Why and how to measure your RTOS performance
Desktop or laptop computers are extremely powerful and amazingly low cost. This means that developers of software for desktop systems assume that there is infinite CPU power, so they worry very little about the speed of their code. They also assume that indefinite amounts of memory are available, so they do not worry about code size either.
Embedded systems are different. Typically, there is enough CPU power to do the job, but only just enough – there is no excess. Memory size is limited. It is not normally unreasonably small, but there is unlikely to be any possibility of adding more. Power consumption is usually an issue and the software – its size and efficiency – can have a significant bearing on the number of Watts burned by the embedded device. It is clear that, with an embedded system, it is vital that the RTOS has the smallest possible impact on memory footprint and makes very efficient use of the CPU.

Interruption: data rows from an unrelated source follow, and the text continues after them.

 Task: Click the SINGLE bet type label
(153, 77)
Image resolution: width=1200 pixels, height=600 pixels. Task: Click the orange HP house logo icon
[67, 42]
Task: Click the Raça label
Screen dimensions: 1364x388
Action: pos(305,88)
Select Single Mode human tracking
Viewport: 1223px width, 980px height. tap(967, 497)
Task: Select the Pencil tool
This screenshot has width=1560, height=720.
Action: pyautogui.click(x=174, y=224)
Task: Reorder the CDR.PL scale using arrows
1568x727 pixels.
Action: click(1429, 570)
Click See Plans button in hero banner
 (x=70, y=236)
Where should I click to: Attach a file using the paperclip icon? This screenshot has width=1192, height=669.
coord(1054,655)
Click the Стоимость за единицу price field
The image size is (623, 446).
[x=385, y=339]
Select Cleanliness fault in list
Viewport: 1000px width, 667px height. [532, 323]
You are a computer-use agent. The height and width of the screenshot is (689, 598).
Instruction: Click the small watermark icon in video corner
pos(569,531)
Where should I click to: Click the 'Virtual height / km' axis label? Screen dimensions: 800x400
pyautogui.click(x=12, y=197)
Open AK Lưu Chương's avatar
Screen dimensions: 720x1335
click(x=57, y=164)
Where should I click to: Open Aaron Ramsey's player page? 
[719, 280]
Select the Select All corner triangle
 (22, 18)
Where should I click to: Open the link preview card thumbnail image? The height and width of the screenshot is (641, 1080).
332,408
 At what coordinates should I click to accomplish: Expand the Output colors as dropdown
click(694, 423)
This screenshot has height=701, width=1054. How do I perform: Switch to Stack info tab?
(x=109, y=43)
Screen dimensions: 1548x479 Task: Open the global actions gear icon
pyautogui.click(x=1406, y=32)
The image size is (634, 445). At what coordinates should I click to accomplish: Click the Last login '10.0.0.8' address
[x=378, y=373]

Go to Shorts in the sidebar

Selecting an RTOS for an embedded system is quite a complex process and making the right decision is critical. There are broadly three approaches:
- You can develop your own kernel, though this is rarely a financially sensible choice.
- The world of open source software provides some options, although, if you need real time performance, you are somewhat restricted.
- You can choose a commercial product.
There are of the order of 200 RTOS products on the market and choosing the right one for a given application is tough. The parameters that drive the choice are varied and to guide you down that path would take a complete paper in itself.
A key problem is that there is no real standardization. One possibility would be the Embedded Microprocessor Benchmark Consortium, but that is not widely adopted and, anyway, it is more oriented towards CPU benchmarking.
However, one aspect to focus on is the performance of the RTOS. All vendors publish figures and will answer questions. The skill that the potential RTOS user needs to develop is the ability to ask the right questions and to understand the answers. Comparing like with like is a challenge.
RTOS Metrics. There are three areas of interest if you are looking at the performance and usage characteristics of an RTOS:
- Memory – how much ROM and RAM does the kernel need and how is this affected by options and configuration.
- Latency, which is broadly the delay between something happening and the response to that occurrence. This is a particular minefield of terminology and misinformation, but there are two essential latencies to consider: interrupt response and task scheduling.
- Performance of kernel services. How long does it take to perform specific actions?
Each of these measurements will be addressed in turn in terms of 1) the metrics to be used, 2) dependencies to watch out for, 3) importance in your design and 4) pitfalls to avoid.
As all embedded systems have some limitations on available memory, the requirements of an RTOS, on a given CPU, need to be understood. An OS will use both ROM and RAM.
ROM, which is normally flash memory, is used to store the kernel code, along with the code for the runtime library and any middleware components. This code – or parts of it – may be copied to RAM on boot up, as this can offer improved performance. There is also likely to be some read only data. If the kernel is statically configured, this data will include extensive information about kernel objects. However, nowadays, most kernels are dynamically configured.
RAM space will be used for kernel data structures, including some or all of the kernel object information, again depending upon whether the kernel is statically or dynamically configured. There will also be some global variables.
If code is copied from flash to RAM, that space must also be accounted for.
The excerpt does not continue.